Entertainment

The Oscars Dropped in Viewers

by Kaitlin Reilly

If you've checked out Twitter following Sunday's Oscar ceremony, you may assume that everyone and their mother tuned into the award show. But while millions of people did tune into the Oscars, the audience watching at home was significantly smaller than the one that tuned in to watch the 86th Academy Awards just one year before. According to The Wrap, the Oscars pulled in 36.6 million viewers this year, which seems like major numbers until you consider that it's 6.4 million fewer than the 2014 ceremony.

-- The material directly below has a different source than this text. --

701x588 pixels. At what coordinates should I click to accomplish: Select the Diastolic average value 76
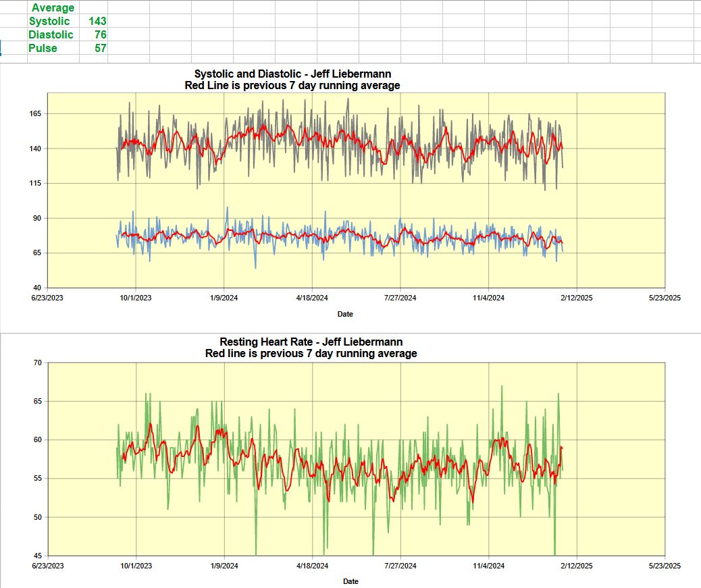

6.4 million viewers may seem like quite a large discrepancy, but it's not completely unusual for the Oscars to pull in the total numbers. The 2014 Oscars were actually the highest in terms of viewers for the past 10 years of ceremonies, so it's not surprising that the numbers dropped just a bit. The 2015 ceremony did happen to be the lowest in viewers of the past five years — there were 36.3 million viewers tuning into the ceremony in 2009 — but the numbers aren't particularly tragic, and the show has plenty of years to win back the viewers who decided to watch Girls instead.

Of course, it does beg the question as to why those 6.4 million people didn't tune in this year. Sure, the 2014 did set the bar pretty high, with Ellen DeGeneres hosting and Jennifer Lawrence photo-bombing any pic she could, but the 2015 ceremony wasn't exactly a downer. The competition for Best Picture was fierce, and quite a few first-timers took home awards. Sure, there were plenty of snubs, from The Lego Movie to Selma director Ava Duvernay, but could those 6.4 million people really skip the ceremony out of resentment? It's unlikely.

The more likely culprit? DVRs, Hulu, and all of the other ways to watch the Oscars instead of doing so live. Because as social media proves, everyone is talking about this ceremony — even if they didn't watch it in the traditional way.